While details of how Spanish police will catch tourists spending a penny in the sea are not yet available, indiscriminate urination is not the only practice on the chopping block.
Using soap or shampoo in the sea has also been banned, and beachgoers cannot wash cooking utensils in the water.
The council added it reserved the right to ban smoking on certain beaches to encourage healthy living and prevent coastal pollution with cigarette butts.
However Express users argue the crackdown is a motivation for them to avoid Spain as a holiday destination.

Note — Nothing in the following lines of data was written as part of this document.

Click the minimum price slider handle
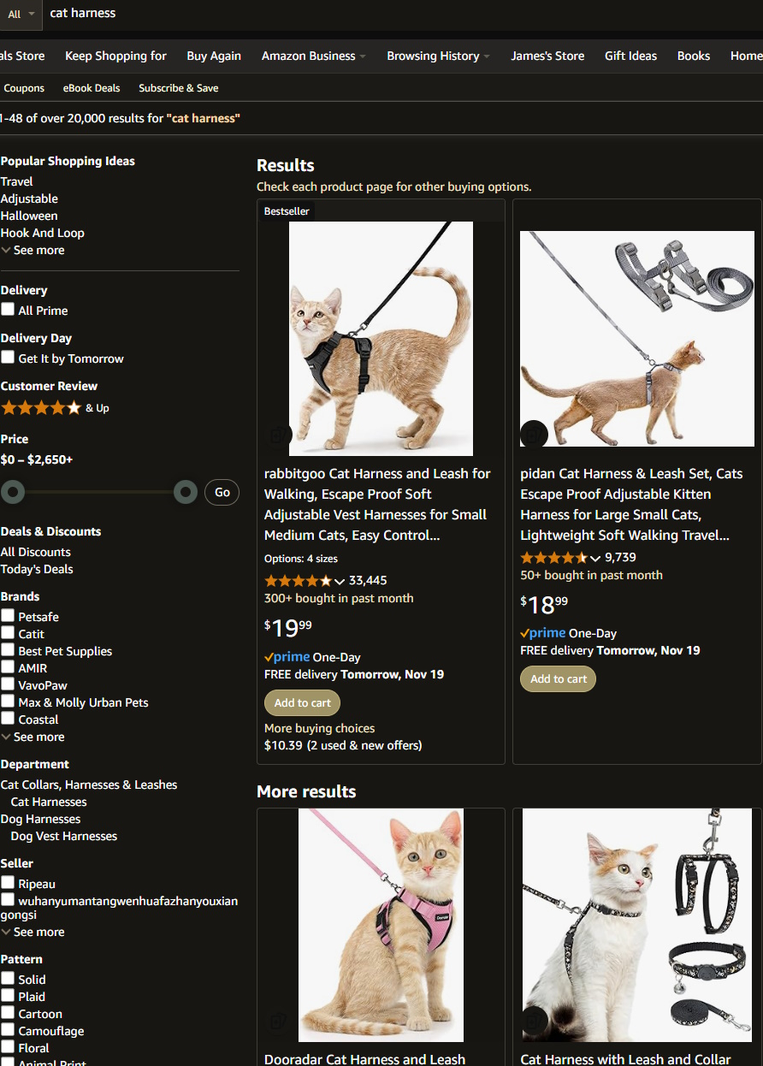763x1066 pixels. point(13,492)
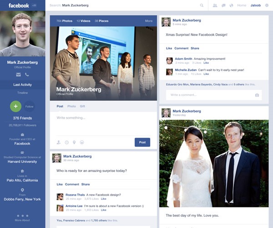Open settings gear in top right

tap(267, 5)
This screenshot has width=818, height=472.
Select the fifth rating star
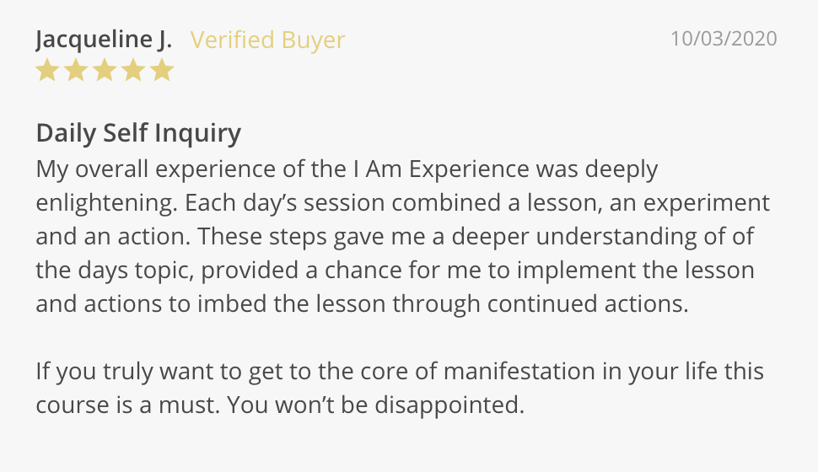point(162,71)
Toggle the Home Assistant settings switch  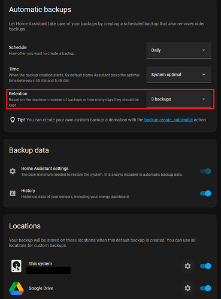[x=205, y=171]
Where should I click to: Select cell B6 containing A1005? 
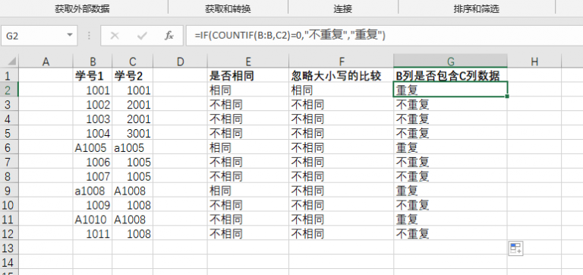pos(93,147)
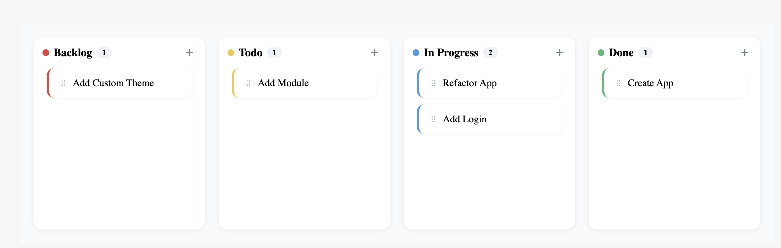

Uranusisde said: “Spain is going to have very few tourists and they are cutting their own throats as people will go else where and unemployment will go through the roof”.
Another user said: “Spain seems determined to end UK tourism”.

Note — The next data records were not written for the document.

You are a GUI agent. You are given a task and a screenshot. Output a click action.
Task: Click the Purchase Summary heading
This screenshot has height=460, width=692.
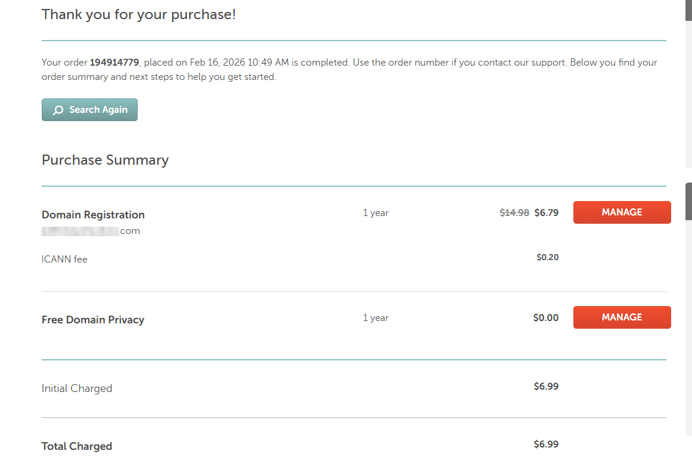click(105, 160)
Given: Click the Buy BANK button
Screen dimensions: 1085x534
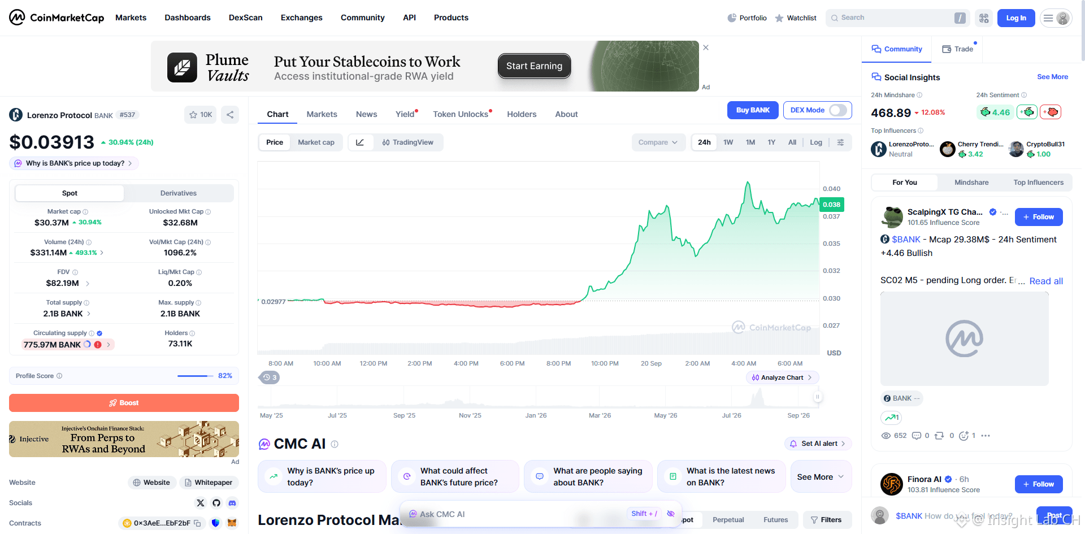Looking at the screenshot, I should point(753,110).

A third added: “Well done Spain. A disgusting thing to do.”
It is not the first strict beach regulation to be introduced in Galicia.
In Miño, near La Coruña, authorities give preference to swimmers and sunbathers while those wanting to enjoy other aquatic sports can only do so prior to 10am.
Meanwhile, other cities have also imposed bans on urinating in the sea.
It was banned in 2017 in the resort of San Pedro del Pinatar in Murcia, southeastern Spain.
The resort also cracked down on nudity, playing bat and ball and attempting to reserve a spot on the beach with a towel.
Anyone refusing to cover up their private parts can face a fine of as much as €750.
Lighting a fire or barbecue can also bring about severe penalties, with fines reaching as much as €1,500.
Other beach laws have left many Spaniards baffled.
In Barcelona, Malaga and Palma de Mallorca walking along the street in a bikini (or, for men, in swimming trunks without a T-shirt) can result in a fine of up to €300.
But other parts of Spain are becoming more liberal with their rules.
The southwestern city of Cadiz repealed a law in April that had allowed police to ban stripping off on certain beaches, meaning that all of the municipality’s sands are now fair game for nudists.